Глаза Ермака радостно блеснули.
— Ах ты, добрая душа! Когда ж то сбудется?
— Скоро! — ответила татарка. — Ход потайный тут есть. — она махнула рукой в дальний угол подвала. — Но ты не торопись, а то худо будет. — Схватив с пола миску. женщина скользнула в темный угол и, легко прошумев, исчезла.
На другой день наступило ненастье. Над Азовом все время клубились тяжелые мрачные тучи, лил обильный, беспрестанный дождь, и море яростной волной кидалось на берег.
В этот день не довелось работать. Турки погалдели, погалдели и погнали пленников в узилища. В суматохе, видимо, забыли о Ермаке и не принесли поесть. Но он не думал о еде — метался от стены к стене, трогал и поднимал плиту от тайного входа и ждал татарку.

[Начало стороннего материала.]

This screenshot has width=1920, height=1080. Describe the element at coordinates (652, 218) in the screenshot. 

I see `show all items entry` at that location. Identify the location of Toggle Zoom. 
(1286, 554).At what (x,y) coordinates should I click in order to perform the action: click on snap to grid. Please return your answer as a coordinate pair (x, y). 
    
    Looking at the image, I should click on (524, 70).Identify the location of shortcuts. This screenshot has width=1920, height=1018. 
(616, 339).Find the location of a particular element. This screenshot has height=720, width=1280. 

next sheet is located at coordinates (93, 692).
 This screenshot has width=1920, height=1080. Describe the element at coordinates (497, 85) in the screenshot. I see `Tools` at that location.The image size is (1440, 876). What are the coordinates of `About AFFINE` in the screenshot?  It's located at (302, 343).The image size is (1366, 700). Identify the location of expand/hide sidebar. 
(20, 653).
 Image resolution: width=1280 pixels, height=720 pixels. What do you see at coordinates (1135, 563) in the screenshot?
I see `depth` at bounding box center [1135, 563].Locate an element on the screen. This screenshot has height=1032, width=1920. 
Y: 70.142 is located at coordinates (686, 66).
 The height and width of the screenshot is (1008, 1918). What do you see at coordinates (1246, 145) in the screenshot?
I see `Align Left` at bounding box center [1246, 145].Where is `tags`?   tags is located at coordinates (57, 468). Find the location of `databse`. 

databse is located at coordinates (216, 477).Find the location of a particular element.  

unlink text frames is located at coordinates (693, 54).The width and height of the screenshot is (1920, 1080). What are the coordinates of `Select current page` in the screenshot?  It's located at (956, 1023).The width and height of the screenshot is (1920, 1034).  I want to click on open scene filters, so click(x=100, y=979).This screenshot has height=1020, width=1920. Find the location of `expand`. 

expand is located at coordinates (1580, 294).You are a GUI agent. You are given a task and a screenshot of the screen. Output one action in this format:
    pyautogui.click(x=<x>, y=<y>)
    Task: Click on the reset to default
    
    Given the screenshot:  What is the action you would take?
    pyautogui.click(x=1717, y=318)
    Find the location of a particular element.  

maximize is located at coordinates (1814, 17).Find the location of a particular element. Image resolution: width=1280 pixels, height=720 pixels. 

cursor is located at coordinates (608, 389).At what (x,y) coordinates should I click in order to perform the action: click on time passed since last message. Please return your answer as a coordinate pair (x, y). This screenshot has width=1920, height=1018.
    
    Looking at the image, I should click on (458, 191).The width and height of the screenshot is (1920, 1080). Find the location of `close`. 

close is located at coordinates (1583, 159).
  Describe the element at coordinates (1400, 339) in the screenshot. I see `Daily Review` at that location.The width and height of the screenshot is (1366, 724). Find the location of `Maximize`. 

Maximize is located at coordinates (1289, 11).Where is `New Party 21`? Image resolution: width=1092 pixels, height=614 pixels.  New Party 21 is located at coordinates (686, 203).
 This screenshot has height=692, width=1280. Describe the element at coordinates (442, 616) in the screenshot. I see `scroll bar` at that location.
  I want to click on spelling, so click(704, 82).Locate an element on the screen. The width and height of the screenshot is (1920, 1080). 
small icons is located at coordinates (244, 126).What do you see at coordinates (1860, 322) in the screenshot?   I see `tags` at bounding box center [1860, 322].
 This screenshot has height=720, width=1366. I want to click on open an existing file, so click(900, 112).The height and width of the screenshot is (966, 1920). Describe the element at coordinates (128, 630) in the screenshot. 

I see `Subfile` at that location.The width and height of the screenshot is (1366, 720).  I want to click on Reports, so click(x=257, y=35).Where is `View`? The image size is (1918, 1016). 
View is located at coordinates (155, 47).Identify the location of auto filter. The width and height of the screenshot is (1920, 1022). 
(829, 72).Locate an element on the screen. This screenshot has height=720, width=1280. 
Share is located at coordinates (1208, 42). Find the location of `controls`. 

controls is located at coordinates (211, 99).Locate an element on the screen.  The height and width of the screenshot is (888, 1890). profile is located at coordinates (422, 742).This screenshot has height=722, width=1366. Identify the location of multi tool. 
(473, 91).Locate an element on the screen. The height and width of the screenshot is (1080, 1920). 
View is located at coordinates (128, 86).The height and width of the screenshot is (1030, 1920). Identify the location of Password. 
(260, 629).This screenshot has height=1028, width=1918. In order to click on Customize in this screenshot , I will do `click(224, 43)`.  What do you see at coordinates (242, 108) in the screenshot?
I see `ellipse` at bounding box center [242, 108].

Ночью она снова появилась в подвале.
— Ну, вот и я, казак! — Зюлембека держала узелок в руке и улыбалась. — Заждался? В самую пору бежать. Непогодь, ночь…
— А кедолы? — горестно вспомнил казак.
— Не горюй, припасла я…
— Погоди, я сам! — потянулся к напильнику Ермак. — Ах, ты, моя добрая…
— Молчи! На руках я сниму… — прошептала Зюлембека и заработала напильником. Трудно ей было, но все же руки у Ермака скоро стали свободными.
— А теперь дай-ка я! — схватил Ермак напильник и снял кедолы с ног.
— Ну вот и все! — обрадовалась татарка. — Иди за мной! — она юркнула в подземелье, а за ней еле протиснулся широкими плечами и Ермак. От затхлого воздуха у него захватило дыхание.
Скоро лаз расширился и они оказались в галерее, одетой заплесневелым камнем. Под ногами хлюпала вода, но откуда-то тянула струйка свежего воздуха. Ермак шумно вздохнул.
Женщина долго прислушивалась, но кругом царило ничем не нарушаемое глубокое безмолвие. Потом снова заторопилась. Вот показался мутный свет, и они вышли в огромное подземелье, придавленное грузными сводами. Ермак нащупал бочку.
— Торопись, тут страшно, — прошептала татарка.